It is time for me to start packing for our cruise through Vietnam and Cambodia.
As a kid, when our mammoth family would take trips we could take only a small bag. I would arrive with a garbage sack containing a mustard-stained shirt and no pants.

So there I would be in my dirty shirt and no pants and Mom would say go change and I would say to what then Mom would say JUST BORROW SOMETHING FROM DOROTHY. My mom gave birth to Dorothy so I know they’ve met but you wouldn’t know it by that suggestion.
Dorothy was neat. Dorothy was accessorized. Dorothy was..NOT going to lend me her clothes. But I was crafty enough to have been born after her so I was always the beneficiary of her perfect hand-me-downs.

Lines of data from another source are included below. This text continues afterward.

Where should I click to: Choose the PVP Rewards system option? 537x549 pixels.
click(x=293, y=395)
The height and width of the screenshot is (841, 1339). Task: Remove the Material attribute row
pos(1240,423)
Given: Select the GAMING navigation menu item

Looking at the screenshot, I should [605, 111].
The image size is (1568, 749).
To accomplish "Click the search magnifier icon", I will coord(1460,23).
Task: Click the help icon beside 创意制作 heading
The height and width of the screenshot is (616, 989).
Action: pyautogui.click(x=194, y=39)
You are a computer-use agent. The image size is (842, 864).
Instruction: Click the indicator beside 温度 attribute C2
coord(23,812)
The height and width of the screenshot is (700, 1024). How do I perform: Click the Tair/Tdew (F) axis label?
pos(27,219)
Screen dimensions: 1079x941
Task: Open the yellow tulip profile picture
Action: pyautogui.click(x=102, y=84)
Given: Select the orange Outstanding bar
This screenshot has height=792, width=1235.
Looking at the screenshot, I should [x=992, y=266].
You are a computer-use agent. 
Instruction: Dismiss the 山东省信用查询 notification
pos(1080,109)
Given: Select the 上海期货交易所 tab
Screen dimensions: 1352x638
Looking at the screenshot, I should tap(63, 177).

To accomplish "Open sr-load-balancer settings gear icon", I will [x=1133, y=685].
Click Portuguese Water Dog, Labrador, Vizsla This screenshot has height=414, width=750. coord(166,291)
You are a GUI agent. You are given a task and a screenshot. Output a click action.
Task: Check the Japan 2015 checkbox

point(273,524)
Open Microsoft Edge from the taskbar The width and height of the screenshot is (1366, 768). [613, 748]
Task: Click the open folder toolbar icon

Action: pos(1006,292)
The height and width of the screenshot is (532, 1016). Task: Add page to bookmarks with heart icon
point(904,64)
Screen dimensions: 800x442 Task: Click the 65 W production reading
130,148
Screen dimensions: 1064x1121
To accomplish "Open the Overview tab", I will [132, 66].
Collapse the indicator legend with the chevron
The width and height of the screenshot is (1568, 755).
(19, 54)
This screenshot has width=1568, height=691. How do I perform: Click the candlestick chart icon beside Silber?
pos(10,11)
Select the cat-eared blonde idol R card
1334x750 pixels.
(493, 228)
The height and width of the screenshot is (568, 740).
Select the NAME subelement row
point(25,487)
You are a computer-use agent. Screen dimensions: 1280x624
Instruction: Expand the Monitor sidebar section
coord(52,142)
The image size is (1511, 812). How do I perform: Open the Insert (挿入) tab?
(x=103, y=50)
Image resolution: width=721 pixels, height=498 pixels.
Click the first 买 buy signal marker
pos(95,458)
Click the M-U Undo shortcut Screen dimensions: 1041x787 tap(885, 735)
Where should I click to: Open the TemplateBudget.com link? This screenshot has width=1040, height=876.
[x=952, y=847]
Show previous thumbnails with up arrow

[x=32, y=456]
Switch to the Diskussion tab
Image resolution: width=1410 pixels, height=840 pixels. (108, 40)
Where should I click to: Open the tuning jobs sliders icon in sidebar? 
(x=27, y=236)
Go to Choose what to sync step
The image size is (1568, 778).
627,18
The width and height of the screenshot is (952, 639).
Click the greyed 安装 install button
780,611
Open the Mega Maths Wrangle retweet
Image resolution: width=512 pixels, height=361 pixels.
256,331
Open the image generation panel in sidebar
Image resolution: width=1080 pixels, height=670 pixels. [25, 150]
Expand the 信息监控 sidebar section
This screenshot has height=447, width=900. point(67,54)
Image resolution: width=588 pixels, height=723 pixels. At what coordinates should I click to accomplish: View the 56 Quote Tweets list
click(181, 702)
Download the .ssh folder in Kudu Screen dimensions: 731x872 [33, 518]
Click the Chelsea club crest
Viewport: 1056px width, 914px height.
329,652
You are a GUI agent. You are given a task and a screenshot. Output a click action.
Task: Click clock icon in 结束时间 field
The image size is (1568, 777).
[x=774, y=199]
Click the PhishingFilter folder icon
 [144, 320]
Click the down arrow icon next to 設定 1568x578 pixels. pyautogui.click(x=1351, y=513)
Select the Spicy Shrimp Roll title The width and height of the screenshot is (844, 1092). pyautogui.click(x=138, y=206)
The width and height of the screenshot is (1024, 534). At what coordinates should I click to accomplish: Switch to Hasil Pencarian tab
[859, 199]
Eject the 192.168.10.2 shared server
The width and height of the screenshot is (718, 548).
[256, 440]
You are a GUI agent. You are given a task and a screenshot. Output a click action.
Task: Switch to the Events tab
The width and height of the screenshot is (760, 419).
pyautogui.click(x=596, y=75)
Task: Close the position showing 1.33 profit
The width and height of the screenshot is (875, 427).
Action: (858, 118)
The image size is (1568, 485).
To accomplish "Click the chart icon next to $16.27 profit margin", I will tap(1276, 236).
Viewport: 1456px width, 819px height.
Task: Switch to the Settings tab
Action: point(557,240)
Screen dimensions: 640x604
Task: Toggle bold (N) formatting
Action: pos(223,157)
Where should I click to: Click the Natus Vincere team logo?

So call it nostalgia but I buy a lot of clothes from consignment stores and I still pack light for trips. My clothes do double duty—shoes can change an outfit from daywear to dinner-wear. A scarf is essential because it can double as a skirt or a jacket and when I’m traveling with my sister, Marsha, it can act as a tourniquet or a sling.
I sometimes still use a garbage bag as a suitcase which is how my “luggage” became part and parcel to the Taos County landfill this fall. I’ll save you the asking. It was The Husband.
I had to replace all of my old favorite clothes with NEW, and once I’d had a taste of shopping NEW I was like a coyote in a chicken yard.
Amazon. Am I right?
In my frenzy I ordered some new pajamas to replace the perfectly good ones I got for Christmas ‘97, but I received only the top. Harkening back to those days of packing pantless, I thought about just getting by with the top. But then I thought, no. NO.
With the right scarf, my old pajama bottoms will double nicely as evening wear.
Wheels up in a few days, ready or not.

Speaking from experience, if I threw out stuff that belonged to my wife, I’d be reminded of it for the next 20 years. I hope it’s been more than 20 years since your husband threw your clothes away.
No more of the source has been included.